Cormac McCarthy’s unforgettable Blood Meridian turned twenty-five this year. Dreary renditions of ‘Happy Birthday’ are still pouring in. Last month, Modern Library released a deluxe hardcover edition of the book, updating its typeset, refurbishing its cover with Salvador Dali’s appropriately desolate Phantom Wagon, and reinstating Harold Bloom’s insightful, adulatory essay (“McCarthy is the worthy disciple of both Faulkner and Melville”) to the book’s introduction. Blood Meridian fans at Texas State University celebrated as well during what, I imagine, was an especially bleak Halloween, as members of the McCarthy Society held their annual convention on campus, paying special attention to Blood Meridian’s quarter centennial. There’s even an upcoming film adaptation scheduled for release in 2011 with Pacific Northwest director Todd Field (Little Children, In the Bedroom) manning the camera. Something to look forward to…er, or dread, depending on how much you like film adaptations of books.

Of course, plenty of books turn twenty-five and are just as bad as when they first appeared in print. What matters on anniversaries such as these is whether the novel still says anything, if its words hold together. For those who’ve never had the distinct pleasure of exploring McCarthy’s American nightmare, now might be great time to see if it does anything for you.
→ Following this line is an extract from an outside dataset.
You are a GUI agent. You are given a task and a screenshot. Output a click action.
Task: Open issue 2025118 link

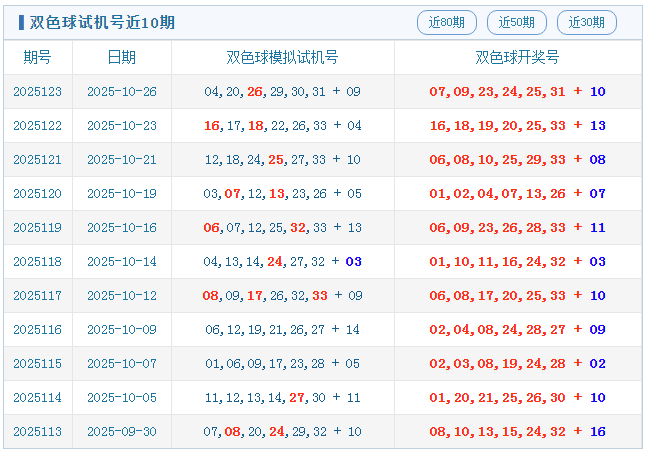[37, 262]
For those who have, dig out your dog-eared copy and get ready to lose another week’s worth of sleep.

A searing meditation on the immanent nature of human depravity, Blood Meridian follows the Kid, a young itinerant on the Texas-Mexico border who stumbles his way into a roving gang of mercenaries known as the Clantons. Initially hired by local farmers as protection from Apaches, the Clantons soon reveal themselves to be an indiscriminate force of violence wanting only to devour.  At their dark center is the Judge, a character of both brilliance and ruthlessness, whose insatiable appetite for destruction drags the Kid, the gang, the novel, to an inevitable and terrible end.

Charged with extreme violence and unparalleled poetry, Blood Meridian is McCarthy at his aesthetic peak; at turns transcendent and revolting, lucid and disorienting, he dives deep into a distinctly American heart of darkness.